He painted one more great work at the end of his life, one year before he died. This was the "Bar at the Folies-Bergère", a brilliant piece of fireworks, with colours and harmonies scattered all over the canvas, in which the clever use of a mirror revealed hitherto unsuspected spatial values. It is the work of the greatest virtuoso of his time, who was also one of the greatest creators of all times.
The picture had no success on account of the absence of narrative content, which the public is so unwilling to dispense with. Albert Wolff, the foremost critic of the time, wrote of the picture with reserved appreciation. Manet thanked him, and added that before his death he would like to read his obituary notice written by the same hand.

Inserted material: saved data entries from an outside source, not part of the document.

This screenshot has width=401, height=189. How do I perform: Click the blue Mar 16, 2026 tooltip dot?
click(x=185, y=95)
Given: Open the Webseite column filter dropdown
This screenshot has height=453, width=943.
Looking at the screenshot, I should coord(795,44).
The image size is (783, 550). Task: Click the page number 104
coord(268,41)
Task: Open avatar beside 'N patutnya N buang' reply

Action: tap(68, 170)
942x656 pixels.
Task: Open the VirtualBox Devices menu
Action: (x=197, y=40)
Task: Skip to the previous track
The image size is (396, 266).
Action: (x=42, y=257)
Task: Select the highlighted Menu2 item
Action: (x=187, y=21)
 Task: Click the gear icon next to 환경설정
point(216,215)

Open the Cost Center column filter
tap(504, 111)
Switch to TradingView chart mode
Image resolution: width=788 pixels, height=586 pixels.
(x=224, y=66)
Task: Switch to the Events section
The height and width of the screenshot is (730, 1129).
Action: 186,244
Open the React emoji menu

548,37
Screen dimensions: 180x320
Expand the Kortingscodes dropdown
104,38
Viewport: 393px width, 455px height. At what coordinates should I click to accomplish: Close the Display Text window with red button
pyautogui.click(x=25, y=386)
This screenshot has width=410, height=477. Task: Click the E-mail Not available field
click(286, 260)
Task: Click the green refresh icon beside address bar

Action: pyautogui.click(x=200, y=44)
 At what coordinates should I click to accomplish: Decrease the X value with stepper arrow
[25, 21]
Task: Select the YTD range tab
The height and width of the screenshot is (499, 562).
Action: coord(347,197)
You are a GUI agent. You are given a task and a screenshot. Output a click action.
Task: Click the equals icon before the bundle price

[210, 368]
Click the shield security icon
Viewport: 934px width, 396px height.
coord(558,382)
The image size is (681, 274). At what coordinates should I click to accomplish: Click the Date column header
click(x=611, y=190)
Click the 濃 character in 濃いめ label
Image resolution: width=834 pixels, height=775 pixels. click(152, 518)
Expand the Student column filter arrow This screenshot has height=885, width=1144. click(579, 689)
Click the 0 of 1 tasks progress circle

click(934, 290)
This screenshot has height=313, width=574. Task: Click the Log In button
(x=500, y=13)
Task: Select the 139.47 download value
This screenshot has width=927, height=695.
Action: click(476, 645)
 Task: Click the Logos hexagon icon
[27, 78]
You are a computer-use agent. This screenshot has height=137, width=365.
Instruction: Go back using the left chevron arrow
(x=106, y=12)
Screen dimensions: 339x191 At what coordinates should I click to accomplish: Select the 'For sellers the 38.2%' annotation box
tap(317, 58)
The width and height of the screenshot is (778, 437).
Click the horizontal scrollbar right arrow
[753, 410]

We find this obituary notice in the "Figaro" of May 1st, 1883, the day after Manet's death. It ends with the words: "To have left two pre-eminent pictures, worthy to be saluted with the applause of French art, that is sufficient fame for any artist." The two pictures, in the opinion of the writer of the article, were the "Child with a sword" and "Le bon Bock".
We, however, prefer to say that Manet, with his "Lola de Valence", his "Olympia", his "Balcony" and many other admirable paintings of the highest quality, has inscribed his name in the history of the painting of all times and all nations. There it will remain for ever and above it one might place the words:
"Manet et manebit."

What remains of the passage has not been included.